::: Фрагмент страницы :::
Служба была изматывающая, нервная: заведование солдатской школой. Когда наступала пора солдатам ходить в караул, дед оборудовал себе наблюдательный пункт и сидел в нём по ночам. Тоже караулил, как-то его подопечные справляются. Каждую зиму кто-то обязательно сбегал из части, замученный камчатским климатом, тошнотворной водой из цистерны (своей воды в городке не имелось, пили привозную). Особенно маялись солдаты из южных районов. Дед всё время боялся, что кто-нибудь покончит самоубийством. Я не знаю, обдумывал ли он это сам. Возможно.
Уезжая поближе к любимому Ленинграду, бабушка надеялась, что дед отойдёт от компании и вытрезвится. Как бы не так. Уже через год мама приехала к ним и, как она говорит, почувствовала, что он стал другой. Алкогольная болезнь делала своё дело.
:::
Допишите фрагмент воспоминаний о деде, продолжив его сразу после последнего предложения. Приведённые далее строки получены из другого источника.
::: Исходные данные :::
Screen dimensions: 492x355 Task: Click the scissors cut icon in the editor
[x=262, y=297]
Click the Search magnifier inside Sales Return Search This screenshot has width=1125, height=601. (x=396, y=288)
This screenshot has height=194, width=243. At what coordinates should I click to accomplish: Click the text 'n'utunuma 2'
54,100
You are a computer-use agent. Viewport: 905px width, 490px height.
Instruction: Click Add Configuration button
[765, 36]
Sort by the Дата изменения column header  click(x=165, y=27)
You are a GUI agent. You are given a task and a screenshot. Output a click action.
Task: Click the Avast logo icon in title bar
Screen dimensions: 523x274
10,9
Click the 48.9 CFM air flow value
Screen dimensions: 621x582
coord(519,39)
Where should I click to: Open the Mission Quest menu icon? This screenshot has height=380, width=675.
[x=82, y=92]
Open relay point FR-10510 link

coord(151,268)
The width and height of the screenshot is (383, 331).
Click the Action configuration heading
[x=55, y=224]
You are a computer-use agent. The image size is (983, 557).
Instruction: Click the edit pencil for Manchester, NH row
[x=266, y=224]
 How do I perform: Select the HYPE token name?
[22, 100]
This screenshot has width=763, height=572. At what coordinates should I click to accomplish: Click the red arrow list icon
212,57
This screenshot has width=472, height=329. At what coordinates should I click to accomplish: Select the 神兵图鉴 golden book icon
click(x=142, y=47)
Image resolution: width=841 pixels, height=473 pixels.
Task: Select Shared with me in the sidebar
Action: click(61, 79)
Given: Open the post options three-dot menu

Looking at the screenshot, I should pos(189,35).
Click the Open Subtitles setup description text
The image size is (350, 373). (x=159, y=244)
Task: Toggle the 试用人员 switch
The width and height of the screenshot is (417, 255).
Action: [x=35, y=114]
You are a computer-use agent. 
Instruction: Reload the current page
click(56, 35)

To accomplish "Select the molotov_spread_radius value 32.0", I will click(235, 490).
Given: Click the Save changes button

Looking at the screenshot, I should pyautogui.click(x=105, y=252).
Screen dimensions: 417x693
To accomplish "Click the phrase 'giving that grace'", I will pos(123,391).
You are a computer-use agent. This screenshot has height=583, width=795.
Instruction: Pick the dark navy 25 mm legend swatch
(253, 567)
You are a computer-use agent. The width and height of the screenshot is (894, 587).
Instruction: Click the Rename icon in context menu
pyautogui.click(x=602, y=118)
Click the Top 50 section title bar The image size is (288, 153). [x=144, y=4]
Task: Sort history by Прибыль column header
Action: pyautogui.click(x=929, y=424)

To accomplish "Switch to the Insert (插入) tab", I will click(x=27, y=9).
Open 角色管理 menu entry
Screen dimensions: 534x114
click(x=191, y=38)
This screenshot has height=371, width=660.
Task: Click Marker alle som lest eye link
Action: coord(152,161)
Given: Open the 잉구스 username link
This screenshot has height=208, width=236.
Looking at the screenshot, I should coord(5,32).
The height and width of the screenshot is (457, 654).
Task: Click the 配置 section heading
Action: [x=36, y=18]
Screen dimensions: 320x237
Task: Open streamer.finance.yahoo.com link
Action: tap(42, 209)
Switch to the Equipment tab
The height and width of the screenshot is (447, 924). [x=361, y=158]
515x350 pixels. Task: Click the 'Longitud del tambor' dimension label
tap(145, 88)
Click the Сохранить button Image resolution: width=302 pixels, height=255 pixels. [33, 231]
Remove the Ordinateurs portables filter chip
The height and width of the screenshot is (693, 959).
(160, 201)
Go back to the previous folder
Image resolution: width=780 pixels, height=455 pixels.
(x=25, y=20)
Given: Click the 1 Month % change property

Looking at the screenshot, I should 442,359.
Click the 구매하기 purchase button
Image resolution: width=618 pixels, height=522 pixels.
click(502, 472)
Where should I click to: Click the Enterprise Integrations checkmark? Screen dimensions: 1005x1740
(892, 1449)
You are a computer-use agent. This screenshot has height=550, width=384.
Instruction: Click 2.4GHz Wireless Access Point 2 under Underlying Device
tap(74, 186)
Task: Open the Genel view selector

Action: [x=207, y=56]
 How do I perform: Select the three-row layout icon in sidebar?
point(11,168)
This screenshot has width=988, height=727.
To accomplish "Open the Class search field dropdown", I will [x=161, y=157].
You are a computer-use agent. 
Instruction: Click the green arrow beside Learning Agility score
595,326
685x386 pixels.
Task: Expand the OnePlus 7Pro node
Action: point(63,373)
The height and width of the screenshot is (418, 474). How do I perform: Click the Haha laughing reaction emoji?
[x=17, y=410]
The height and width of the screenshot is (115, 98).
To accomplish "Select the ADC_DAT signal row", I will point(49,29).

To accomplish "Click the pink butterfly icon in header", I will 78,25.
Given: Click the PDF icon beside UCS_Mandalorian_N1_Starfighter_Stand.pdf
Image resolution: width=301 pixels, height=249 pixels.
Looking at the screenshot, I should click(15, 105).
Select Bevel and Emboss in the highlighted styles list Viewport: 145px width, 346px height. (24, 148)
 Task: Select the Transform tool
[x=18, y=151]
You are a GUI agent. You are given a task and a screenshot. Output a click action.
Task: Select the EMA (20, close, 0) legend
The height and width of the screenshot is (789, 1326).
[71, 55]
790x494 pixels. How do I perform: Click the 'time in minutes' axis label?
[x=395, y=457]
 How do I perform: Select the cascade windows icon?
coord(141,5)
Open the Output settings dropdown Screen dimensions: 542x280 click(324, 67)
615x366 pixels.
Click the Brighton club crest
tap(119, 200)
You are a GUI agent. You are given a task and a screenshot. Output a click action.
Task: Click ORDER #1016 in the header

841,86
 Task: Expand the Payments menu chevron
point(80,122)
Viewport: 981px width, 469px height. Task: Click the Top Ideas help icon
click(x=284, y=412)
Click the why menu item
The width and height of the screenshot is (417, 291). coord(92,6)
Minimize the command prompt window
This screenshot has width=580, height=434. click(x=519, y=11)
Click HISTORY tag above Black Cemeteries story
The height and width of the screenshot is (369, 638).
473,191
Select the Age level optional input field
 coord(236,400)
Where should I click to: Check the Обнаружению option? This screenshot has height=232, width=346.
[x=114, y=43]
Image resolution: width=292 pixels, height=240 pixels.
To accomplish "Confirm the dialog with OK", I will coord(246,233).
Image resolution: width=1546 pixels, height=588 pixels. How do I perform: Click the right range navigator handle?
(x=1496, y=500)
:::
# [Результат]
Окончательно подкосил дедушку инсульт в шестьдесят лет. Сначала доктора говорили, что он не выживет. Потом — что останется беспомощным. Тогда не было принято употреблять отвратительное слово «овощ», говорили: будет беспомощным как ребёнок. А под конец уже ничего не говорили. Дед до изнеможения делал реабилитационные упражнения, смог сесть, встал, пошёл... Но психически он глубоко изменился. Вино уже не радовало его: в опьянении он злился, тосковал, наутро изнемогал от чудовищного похмелья, и в смене этих двух состояний прошли его последние тринадцать лет.
Описывать дедушкины художества здесь не время и не место. Бабушка, конечно, любила его беззаветно. Джульетта не любила так Ромео: пойдя за ним в преисподнюю, она вряд ли стала бы нырять за ним в канаву. А бабушка ныряла. Она больше хотела, чтобы дед жил, чем дед сам хотел жить. Он же мстил ей за это ежедневно и ежечасно. Помню бабушкин отчаянный вскрик:
— Юра, ну зачем же ты так со мной? Разве я враг тебе?
И веский, с достоинством ответ деда:
— Да. Ты мой главный враг.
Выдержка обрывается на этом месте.